L’exécutif a condamné l’attaque et promis des sanctions pour les agresseurs. Après cette attaque "inqualifiable et intolérable", le président François Hollande - ou ses services - a assuré, en langue de bois dans un communiqué, que "tout sera fait pour retrouver les auteurs de cette attaque et les traduire devant la justice pour qu’ils soient condamnés à une peine à la mesure de la gravité de leur acte", selon la formule consacrée. 
"Des actes aussi intolérables appellent des sanctions exemplaires", a promis le premier ministre, un ancien député de l’Essonne: Manuel Valls a été 1er vice-président du Conseil régional d'Île-de-France de mars 1998 à juin juin 2002. 
Fustigeant des "actes d’une extrême gravité", son successeur à l’Intérieur, Bernard Cazeneuve, a indiqué qu’il se rendra au chevet des policiers blessés " dès que possible". Malgré l'"extrême gravité", il a, semble-t-il, droit à son repos du weekend...

"Quand on attaque des fonctionnaires qui portent un uniforme, c'est l'Etat qu'on attaque", a rappelé J.-J. Urvoas, ministre de la Justice, soulignant "l'intention de porter atteinte aux policiers et à la vie".

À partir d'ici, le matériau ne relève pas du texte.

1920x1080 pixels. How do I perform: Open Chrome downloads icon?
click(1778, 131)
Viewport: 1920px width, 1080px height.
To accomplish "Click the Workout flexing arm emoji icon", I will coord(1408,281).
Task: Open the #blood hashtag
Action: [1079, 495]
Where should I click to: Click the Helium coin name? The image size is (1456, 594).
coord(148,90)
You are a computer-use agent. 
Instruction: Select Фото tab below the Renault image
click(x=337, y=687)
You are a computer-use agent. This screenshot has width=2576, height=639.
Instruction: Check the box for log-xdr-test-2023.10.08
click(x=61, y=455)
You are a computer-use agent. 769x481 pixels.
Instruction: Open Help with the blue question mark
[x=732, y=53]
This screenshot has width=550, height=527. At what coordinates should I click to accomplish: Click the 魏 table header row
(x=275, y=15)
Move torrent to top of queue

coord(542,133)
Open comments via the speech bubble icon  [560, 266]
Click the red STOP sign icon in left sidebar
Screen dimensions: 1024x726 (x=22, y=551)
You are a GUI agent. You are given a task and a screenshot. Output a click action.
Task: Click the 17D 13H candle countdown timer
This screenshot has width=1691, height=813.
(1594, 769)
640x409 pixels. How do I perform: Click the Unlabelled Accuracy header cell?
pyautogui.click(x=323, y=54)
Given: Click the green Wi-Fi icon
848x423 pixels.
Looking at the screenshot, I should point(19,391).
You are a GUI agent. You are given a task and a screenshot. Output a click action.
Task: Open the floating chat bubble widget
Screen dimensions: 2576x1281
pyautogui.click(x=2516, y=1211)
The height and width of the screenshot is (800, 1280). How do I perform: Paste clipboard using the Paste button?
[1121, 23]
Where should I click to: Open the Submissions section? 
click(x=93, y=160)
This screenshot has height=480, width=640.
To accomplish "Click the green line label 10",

De nombreux policiers, armés de lanceurs de grenades lacrymogènes et de boucliers, ont été envoyés sur place. 
Plusieurs camions de CRS restaient positionnés à l’entrée de la cité en fin de journée. Les deux véhicules de police, stationnés sur un trottoir et entièrement calcinés, ont été remorqués. L’enquête a été confiée à la sûreté départementale de l’Essonne. 

"Assassins" et "trafics" 

"On a affaire à des assassins mais nous travaillons de concert avec l’État. Cette attaque va accélérer les choses qui perdurent malgré la prise en charge du ministère de l’Intérieur de mai 2012 à mars 2014 par Manuel Valls, ex-maire d'Evry situé à 9 km de Viry-Chatillon et Grigny
La prochaine étape, c’est d’aller à l’intérieur de la Grande Borne pour faire cesser tous ces trafics car c’est bien ça que la caméra dérange", a déclaré le maire Jean-Marie Vilain (UDI).
"Aujourd’hui on a un crime", a dénoncé le secrétaire départemental du syndicat policier Alliance Claude Carillo, réclamant des effectifs supplémentaires "dans le département du Premier ministre"

"Les violences contre les policiers doivent être sévèrement sanctionnées", a jugé Eric Ciotti (Les Républicains) sur Twitter. 
"La République s’indigne de cette montée continue des violences. Que fait Valls?", a dit Florian Philippot (FN).
En revanche, Christophe Cambadélis (PS) reste coi... 

Samedi dernier, une attaque avait déjà eu lieu au même carrefour de Viry-Châtillon

Un camion volé avait brûlé mais sans endommager la caméra. Le lendemain, des blocs de béton ont été disposés autour du mât supportant la caméra. Cette caméra est toute neuve: la précédente avait en effet été détruite il y a deux semaines à l’aide d’une fourgonnette volée, utilisée comme voiture-bélier puis incendiée au cocktail Molotov. La scène s’était déroulée à l’heure du déjeuner, exposant de nombreux passants.